Savamment hybride et thématiquement passionnant, le film de Jessua commence un peu comme un film d’Alain Corneau, les premières images n’étant pas sans rappeler celles du générique d’ouverture du confidentiel France Société Anonyme (premier long métrage du réalisateur de Série Noire, tourné en 1974, ndlr) : photographie terne dévoilant des extérieurs en mutation, entre machines de chantier, zones industrielles et commerciales aux allures brutalistes… Nous sommes bien sous le signe de l’Hexagone, et la deuxième génération d’immigrés a déjà pris quelques galons sur l’échelle de la terreur citadine. Entre racisme, violence, agressions sexuelles et comportements réactionnaires, Henri Ferret fait l’effet d’un outsider prenant peu à peu la température d’un microcosme au climat proprement délétère, climat duquel le charismatique et très ambigu Morel (Depardieu, plus physique et animal que jamais…) tire des avantages politiques et sociétaux pour le moins conséquents… Si Les Chiens est un film semblant bien difficile à raconter et/ou à résumer, il parvient dans le même temps à tenir une cohésion d’ensemble proche de la très haute réussite… Alain Jessua tente énormément de choses sur le plan fondamental (thématiques fortes et totalement dans l’air du temps ; récit co-écrit par André Ruellan alias Kurt Steiner, romancier prolifique des collections Angoisse et Anticipation des Editions Fleuve Noir, ndlr) et stylistique (abstraction des décors, maîtrise des séquences nocturnes tournées avec la même fluidité que les scènes diurnes, sens de l’ellipse joliment acquis par le cinéaste) sans jamais nous perdre sur la longueur, et ce malgré la densité de sa mise en scène et celle de son propos… En outre le dressage de nos amis canins, couvrant une bonne partie des plans dudit métrage, s’avère d’une efficacité et d’une brillance aisément remarquables, faisant littéralement corps avec la figure ambivalente de Morel (n’est-il qu’un cynique ? un gourou manipulant ses disciples ? un zoophile averti flirtant avec la sexualité des bêtes dont il est ici question ?..) tout en scandant le rythme de cet étonnant thriller urbain mâtiné de polar et de science-fiction.

Fort d’un casting prestigieux et significatif (Lanoux est incroyable de modestie et de neutralité, tout comme Gérard Depardieu semble foncièrement amoureux de sa chienne, habité par son personnage…) et d’un style serti d’audaces pour le moins surprenantes, Les Chiens fait figure d’OVNI cinématographique tolérant admirablement les relectures, sorte de morceau de Septième Art de derrière les fagots à réhabiliter d’urgence.
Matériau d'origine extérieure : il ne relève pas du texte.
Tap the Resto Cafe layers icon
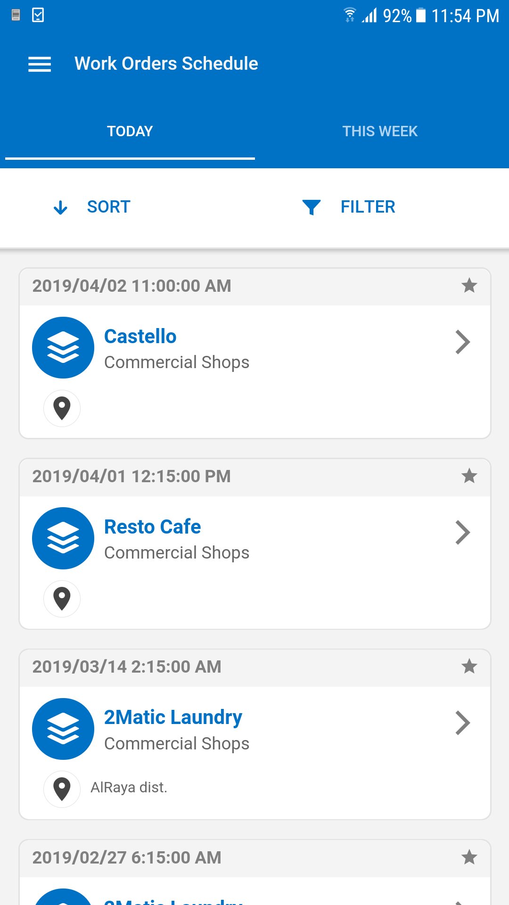Screen dimensions: 509x905 pos(63,538)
Ni plus ni moins qu’une très belle surprise du grand et regretté Alain Jessua, vision onirique des périphéries parisiennes au coeur desquelles la violence amène à la violence, préfigurant peut-être les réflexions anthropologiques très présentes dans le chef d’oeuvre White Dog de Samuel Fuller, qui sortira sur les écrans quelques années plus tard. A voir absolument.